WORK INSTRUCTION => Begin at the line that contains "Task: Click the ~1" and repeat every line from there to the end of the records below, inclusive, without adding any other line.

### PROVIDED RECORDS

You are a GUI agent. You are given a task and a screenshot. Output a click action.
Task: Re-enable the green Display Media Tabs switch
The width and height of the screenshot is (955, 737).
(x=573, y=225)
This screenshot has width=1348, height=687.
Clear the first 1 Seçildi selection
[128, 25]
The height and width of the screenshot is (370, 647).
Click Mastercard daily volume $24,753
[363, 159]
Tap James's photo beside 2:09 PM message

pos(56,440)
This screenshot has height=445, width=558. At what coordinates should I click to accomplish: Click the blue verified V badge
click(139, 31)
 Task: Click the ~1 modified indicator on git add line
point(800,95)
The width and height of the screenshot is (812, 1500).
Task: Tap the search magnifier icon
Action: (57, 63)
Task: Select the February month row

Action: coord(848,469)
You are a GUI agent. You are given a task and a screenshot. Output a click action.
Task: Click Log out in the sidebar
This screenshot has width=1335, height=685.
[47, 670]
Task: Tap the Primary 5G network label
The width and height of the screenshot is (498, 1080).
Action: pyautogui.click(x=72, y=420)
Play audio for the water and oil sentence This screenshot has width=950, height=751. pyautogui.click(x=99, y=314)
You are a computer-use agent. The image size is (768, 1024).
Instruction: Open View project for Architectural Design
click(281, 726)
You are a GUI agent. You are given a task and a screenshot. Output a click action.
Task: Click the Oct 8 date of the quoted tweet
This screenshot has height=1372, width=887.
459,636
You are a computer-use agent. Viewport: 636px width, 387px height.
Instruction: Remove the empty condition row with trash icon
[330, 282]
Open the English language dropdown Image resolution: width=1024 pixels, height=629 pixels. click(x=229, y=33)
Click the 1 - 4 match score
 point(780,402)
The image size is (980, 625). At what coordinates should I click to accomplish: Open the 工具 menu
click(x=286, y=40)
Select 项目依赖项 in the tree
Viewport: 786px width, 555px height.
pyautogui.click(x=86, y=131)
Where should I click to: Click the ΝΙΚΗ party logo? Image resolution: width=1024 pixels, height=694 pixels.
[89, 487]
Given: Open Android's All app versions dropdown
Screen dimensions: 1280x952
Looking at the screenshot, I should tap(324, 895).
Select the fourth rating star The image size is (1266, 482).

######

RESPONSE BOX =>
 Task: Click the ~1 modified indicator on git add line
point(800,95)
The width and height of the screenshot is (812, 1500).
Task: Tap the search magnifier icon
Action: (57, 63)
Task: Select the February month row

Action: coord(848,469)
You are a GUI agent. You are given a task and a screenshot. Output a click action.
Task: Click Log out in the sidebar
This screenshot has width=1335, height=685.
[47, 670]
Task: Tap the Primary 5G network label
The width and height of the screenshot is (498, 1080).
Action: pyautogui.click(x=72, y=420)
Play audio for the water and oil sentence This screenshot has width=950, height=751. pyautogui.click(x=99, y=314)
You are a computer-use agent. The image size is (768, 1024).
Instruction: Open View project for Architectural Design
click(281, 726)
You are a GUI agent. You are given a task and a screenshot. Output a click action.
Task: Click the Oct 8 date of the quoted tweet
This screenshot has height=1372, width=887.
459,636
You are a computer-use agent. Viewport: 636px width, 387px height.
Instruction: Remove the empty condition row with trash icon
[330, 282]
Open the English language dropdown Image resolution: width=1024 pixels, height=629 pixels. click(x=229, y=33)
Click the 1 - 4 match score
 point(780,402)
The image size is (980, 625). At what coordinates should I click to accomplish: Open the 工具 menu
click(x=286, y=40)
Select 项目依赖项 in the tree
Viewport: 786px width, 555px height.
pyautogui.click(x=86, y=131)
Where should I click to: Click the ΝΙΚΗ party logo? Image resolution: width=1024 pixels, height=694 pixels.
[89, 487]
Given: Open Android's All app versions dropdown
Screen dimensions: 1280x952
Looking at the screenshot, I should tap(324, 895).
Select the fourth rating star The image size is (1266, 482).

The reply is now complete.